Gross claim payments

The amount of claim payments made during the reference period.

Gross earned premium

This is the amount of premium earned during the reporting year period. While policies are written at a single point, the insurer ‘earns’ this premium as the risk expires over the life of the policy.

Gross written premium

Written premium is the amount of premium received by the insurer when a policy is taken out. The written premium is applicable to a particular underwriting year.

IBNR

Claims incurred but not reported (IBNR claims) are claims arising from incidents occurring during the reporting period but which were not notified or reported to the insurer until a later time.

IBNER

Claims ‘incurred but not enough reported’ (IBNER claims) is the difference between the ultimate costs of claims at the time of settlement and the estimate made by the insurer at the end of the reporting period.
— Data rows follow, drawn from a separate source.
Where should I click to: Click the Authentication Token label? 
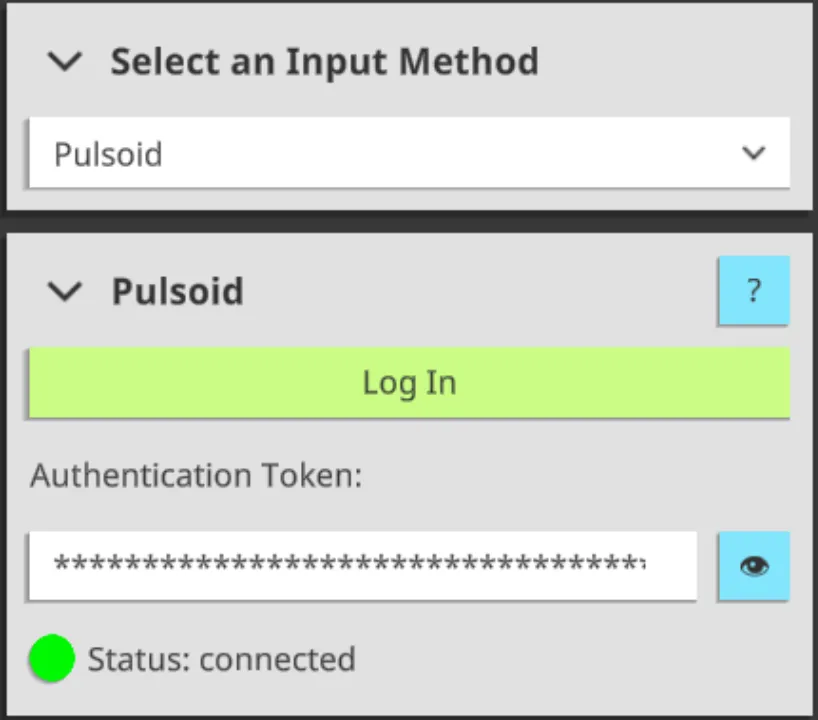pyautogui.click(x=196, y=475)
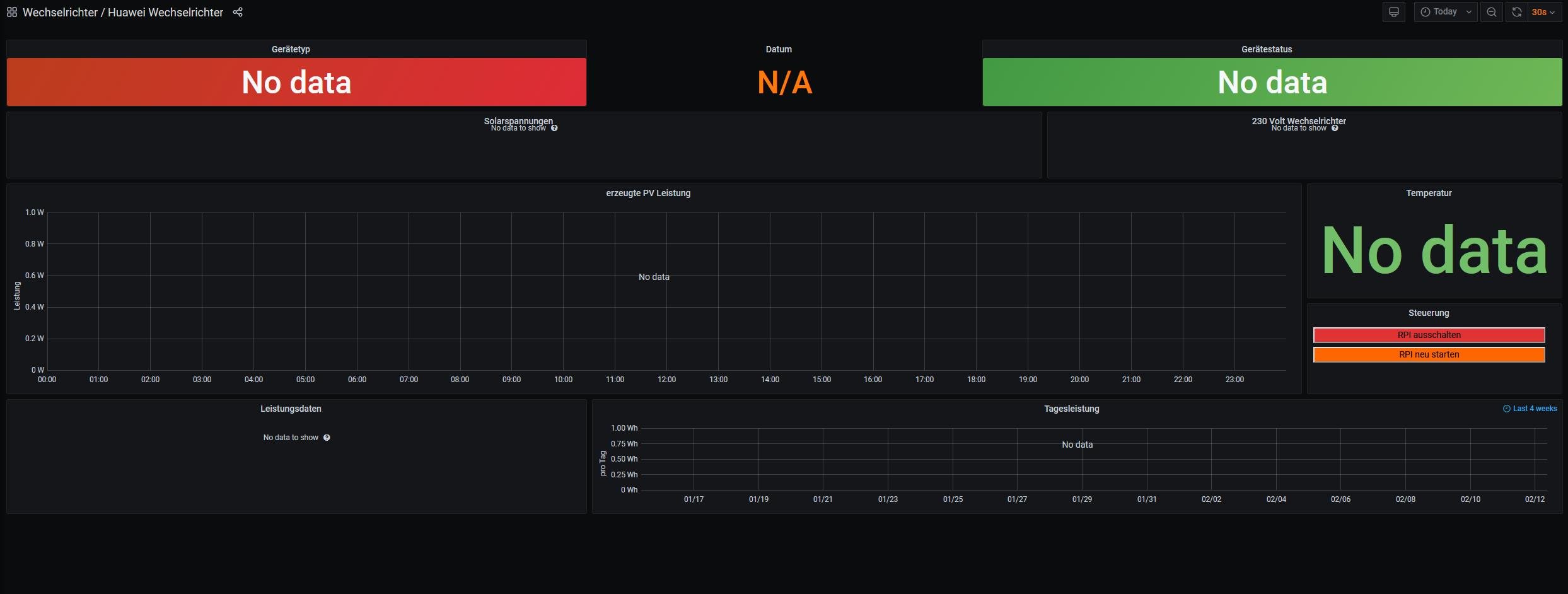Click the Last 4 weeks time override
1568x594 pixels.
(x=1530, y=409)
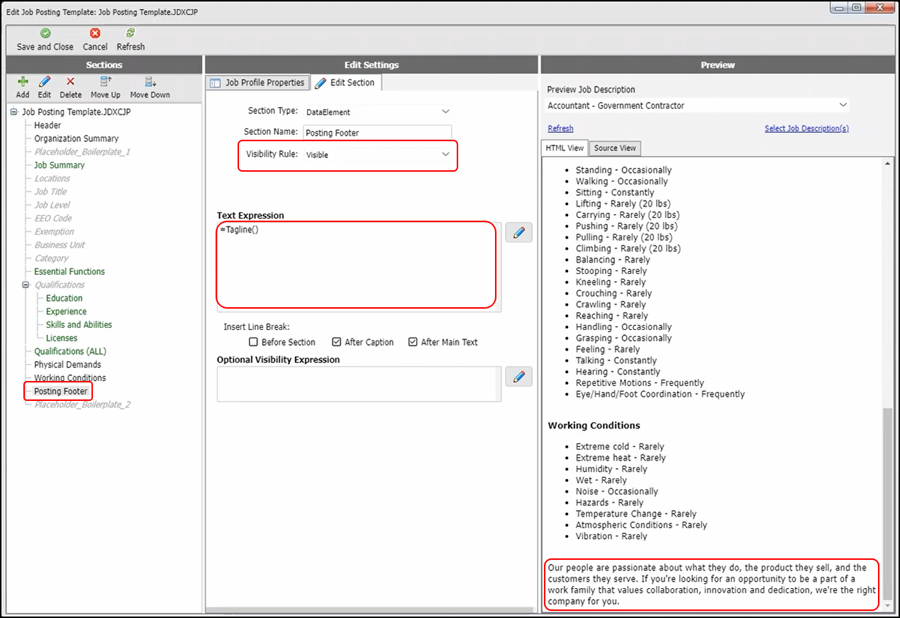Delete the selected section using the red X
Image resolution: width=900 pixels, height=618 pixels.
(70, 82)
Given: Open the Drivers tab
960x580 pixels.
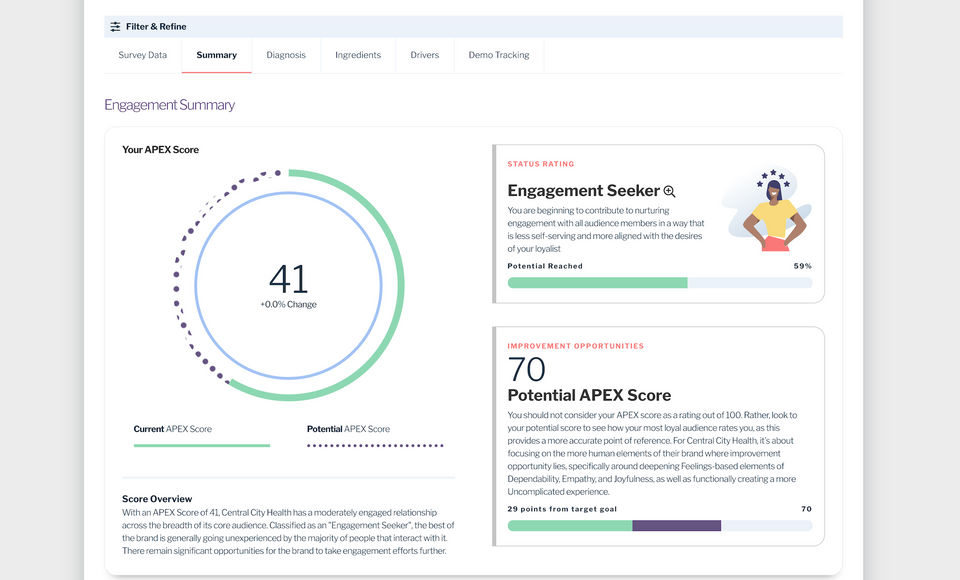Looking at the screenshot, I should tap(425, 55).

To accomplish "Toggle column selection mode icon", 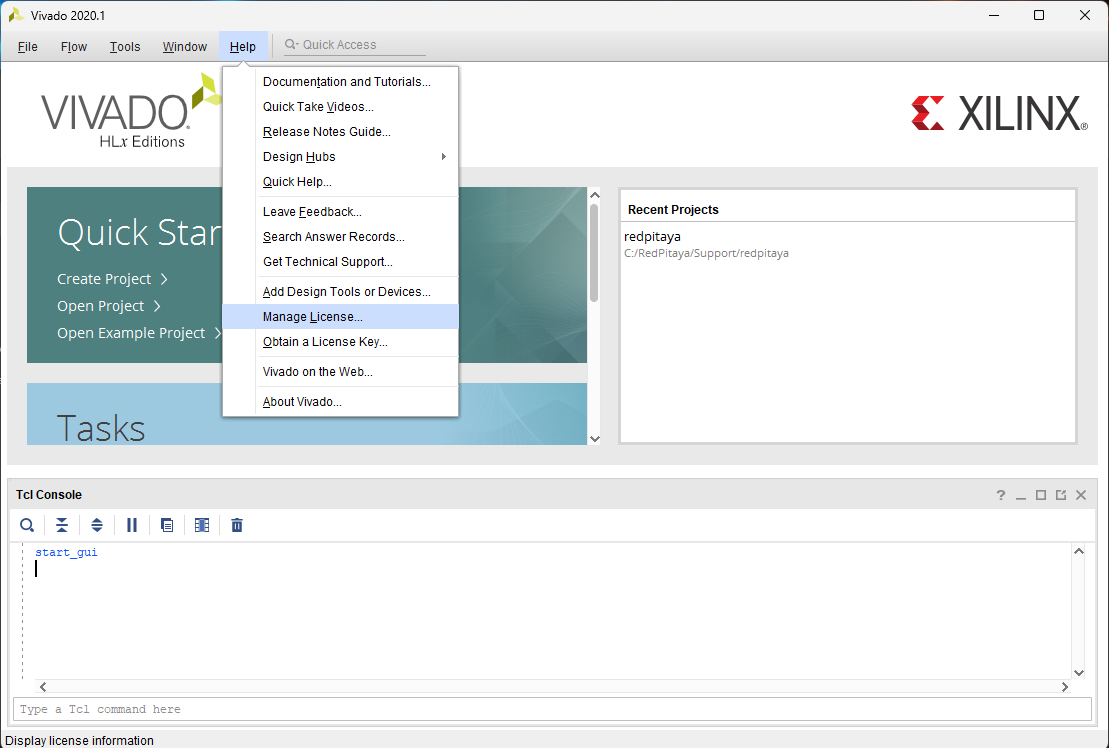I will tap(202, 525).
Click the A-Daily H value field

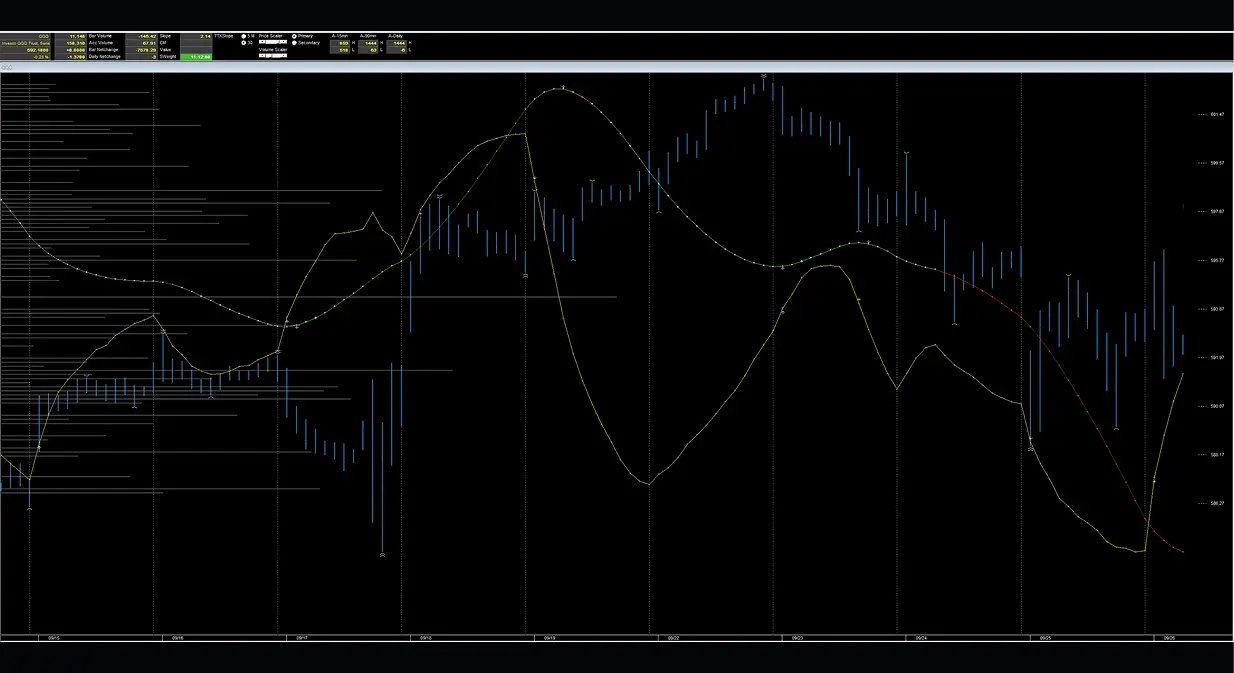click(398, 43)
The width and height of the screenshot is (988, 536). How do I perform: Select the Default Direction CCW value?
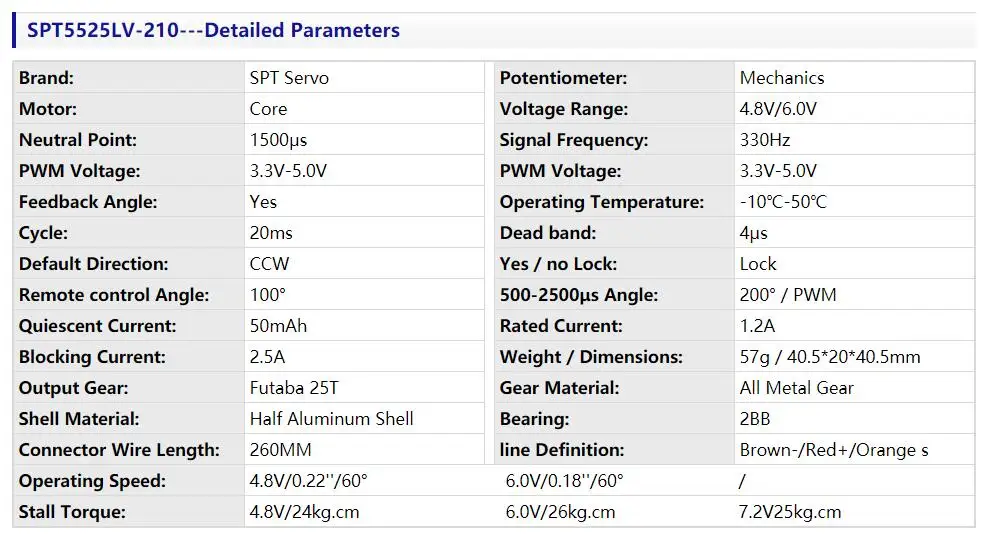[x=269, y=263]
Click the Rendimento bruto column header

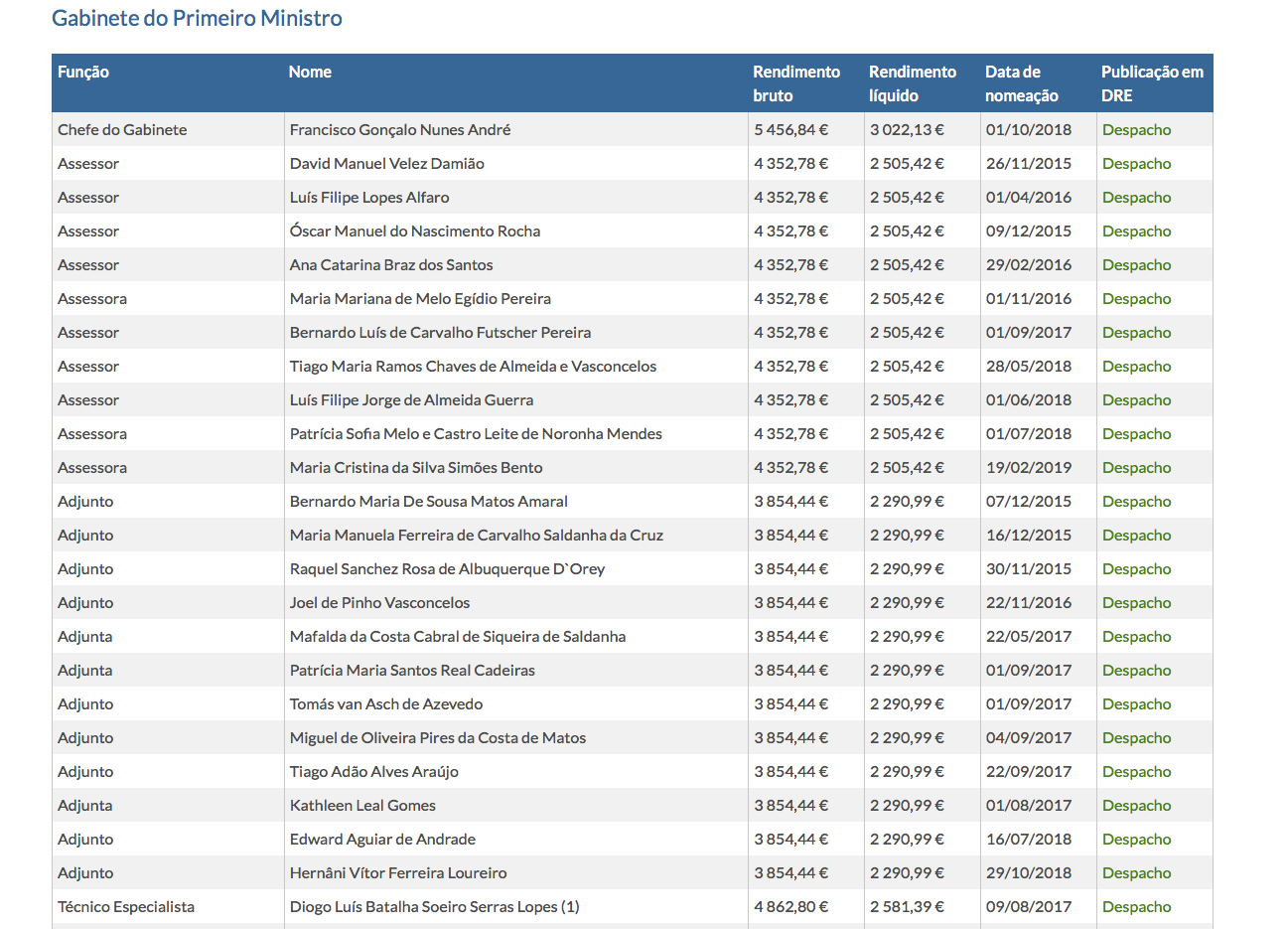click(795, 83)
Generally, the estimates are below the ultimate costs.

Jurisdiction

This is the state where the claim has been decided by a court judgement. If the claim was settled out of court, the jurisdiction is recorded as the state where the claim was settled.

Limit of indemnity

This is the insurer’s maximum liability on a policy for any one event, or series of events, during the policy term.

Loss incurred policy

Policies where a claim is made against the policy that was in force at the time of the event giving rise to the claim, regardless of when the claim is reported and whether the policy has lapsed. A loss incurred policy is also referred to as claims occurring policy.

Nature of insured organisation

This records information on the industry of the insured risk. Standard ANZSIC industry codes are provided for PL business, and for PI business covering directors’ and officers’ or employment practices risks.

Occupation code

This records information on the nature of occupation of the insured risk. Occupation codes are recorded for PI business except directors’ and officers’ and employment practices risks.

Private Insurer

APRA defines Private Insurers as Australian APRA regulated insurers.

Product Type

Each of the PI and PL classes of business are split into more specific product types. The product type categories in the NCPD may still contain a number of different types of insurance products.

Professional Indemnity (PI)

All policies that provide cover for a professional for actions taken against that person in tort and/or statute law for advice or services provided as part of their professional practice, including related legal expenses. This includes directors’ and officers’ liability and legal expense insurance, and medical indemnity insurance.

Public and Product Liability (PL)

Public liability covers legal liability to the public for bodily injury or property damage arising out of the operation of the insured’s business. Product liability includes policies that provide for compensation for loss and or injury caused by, or as a result of, the use of goods.

Public Insurer

APRA defines Public Insurers as Australian state and territory general insurers.

Reference year

The reference year may be the accident year or the underwriting year.

Runoff indicator

An insurer is in runoff when it ceases writing new policies. It may still contain claims that continue to be paid.

State In relation to policy information, the state is the location of the risk being insured. For some multi-state covers, this is the state where the majority of the work is done, or where the head office of the insured is located.

Underwriting year

This applies to both policy and claim reports. For policies, the underwriting year of a policy is defined as the calendar year in which the policy commences (begins covering the insured risk). For claims, this is the underwriting year of the policy that the claim is being made against. This may be the policy that was in force at the time of the event (loss incurred policy) or the policy in force when the claim is reported to the insurer (claims made policy).